PostgreSQL Interview Preparation Guide

Q: What is 'Table Bloat' and how do I fix it?

Table bloat occurs when MVCC leaves behind 'dead tuples' (old versions of rows) that haven't been cleaned up by Autovacuum. This wastes disk space and slows down scans. It is fixed by tuning Autovacuum to be more aggressive or, in extreme cases, running 'VACUUM FULL' or using the 'pg_repack' tool.

Q: What is the difference between a CTE and a Subquery?

A CTE (Common Table Expression) is defined using the WITH clause and is often more readable, especially for complex queries. In modern PostgreSQL (v12+), CTEs can be inlined by the planner just like subqueries, so there is usually no performance penalty. CTEs also support recursion, which subqueries do not.

Q: How do I identify slow queries in PostgreSQL?

The best way is to enable the 'pg_stat_statements' extension, which records execution time and resource usage for all queries. You can also set 'log_min_duration_statement' in postgresql.conf to log any query that exceeds a certain time threshold (e.g., 200ms) to the server logs.

Q: What is the purpose of the WAL (Write-Ahead Log)?

The WAL ensures that the database is durable. Every change is written to the WAL before it is applied to the actual data files. If the server crashes, PostgreSQL can replay the WAL to restore the database to a consistent state. It is also the foundation for streaming replication.

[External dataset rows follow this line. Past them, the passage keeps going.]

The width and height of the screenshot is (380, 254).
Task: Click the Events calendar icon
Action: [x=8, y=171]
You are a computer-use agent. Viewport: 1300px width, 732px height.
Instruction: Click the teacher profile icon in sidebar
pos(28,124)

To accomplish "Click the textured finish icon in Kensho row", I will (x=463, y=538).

Q: Can PostgreSQL be used as a NoSQL database?

Yes, using the JSONB data type. JSONB allows you to store arbitrary JSON documents, index them using GIN indexes, and query them with specialized operators. This provides the flexibility of a document store like MongoDB while maintaining the ACID guarantees and relational power of PostgreSQL.

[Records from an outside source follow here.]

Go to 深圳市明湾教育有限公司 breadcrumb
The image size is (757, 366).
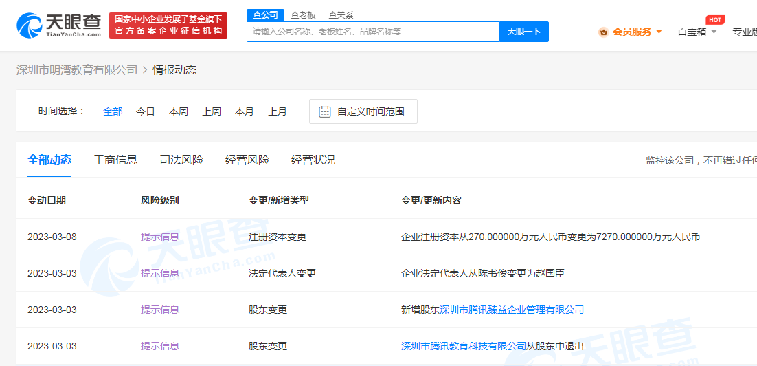77,70
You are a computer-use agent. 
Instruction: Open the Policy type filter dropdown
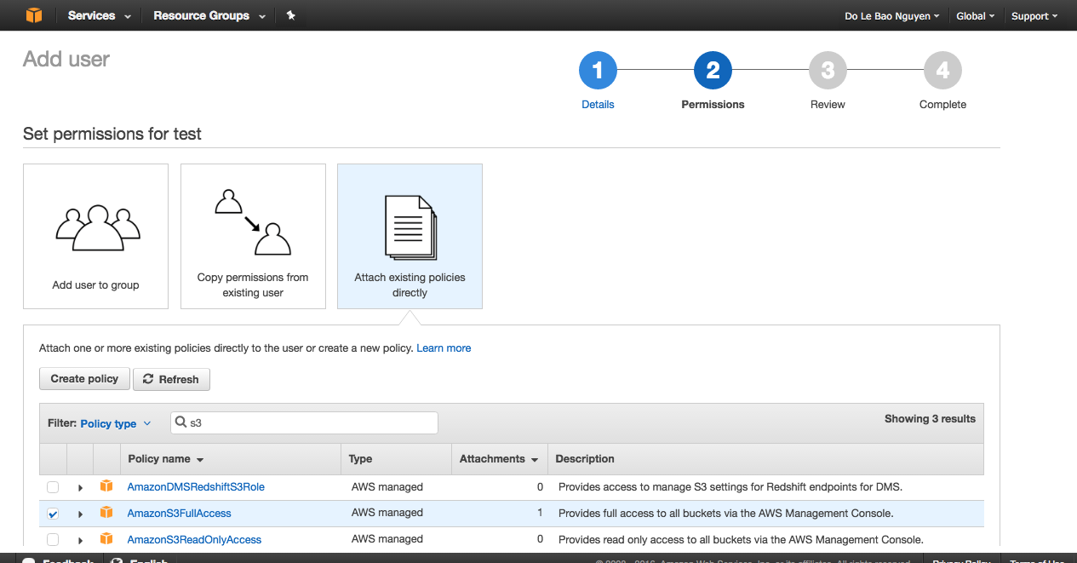(115, 423)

Q: What are 'Advisory Locks'?

Advisory locks are application-defined locks that have no inherent meaning to the database engine. They are useful for implementing distributed locks in your application code (e.g., ensuring only one worker processes a specific job) without needing to lock actual rows in a table.

Introduction

PostgreSQL has solidified its position in 2026 as the industry-standard relational database for mission-critical applications. Known for its strict adherence to ACID principles and its extensible architecture, it is the primary choice for everything from traditional financial systems to modern AI-driven applications via pgvector. In technical interviews, PostgreSQL knowledge is a high-signal indicator of a candidate's understanding of data integrity, concurrency control, and system performance. For junior roles, interviewers look for a solid grasp of SQL syntax, normalization, and basic indexing. Senior candidates are expected to demonstrate deep expertise in Multi-Version Concurrency Control (MVCC), Write-Ahead Logging (WAL), query planner internals, and high-availability strategies. As the 'world's most advanced open-source database,' mastering PostgreSQL is no longer optional for backend and data engineers; it is a core competency that separates those who can write queries from those who can design resilient, scalable data systems.

Why It Matters

PostgreSQL matters in 2026 because it represents the pinnacle of reliable data storage that scales without sacrificing consistency. Unlike many NoSQL alternatives that rose and fell, PostgreSQL evolved to incorporate JSONB for document storage and pgvector for embedding search, making it a 'universal' database. From a business perspective, PostgreSQL reduces licensing costs while providing features like synchronous replication and point-in-time recovery that ensure 99.999% availability. In an interview, a candidate's ability to explain PostgreSQL internals-such as how the query planner chooses between a sequential scan and an index scan-reveals their depth of engineering maturity. Weak candidates often treat the database as a black box, leading to production issues like deadlocks or unoptimized queries that crash under load. Strong candidates understand that every millisecond of latency in the database layer ripples through the entire stack. Furthermore, with the 2026 focus on 'sovereign data' and local-first architectures, PostgreSQL's ability to run efficiently in containers, on-premise, or in the cloud makes it the most versatile tool in a modern engineer's arsenal.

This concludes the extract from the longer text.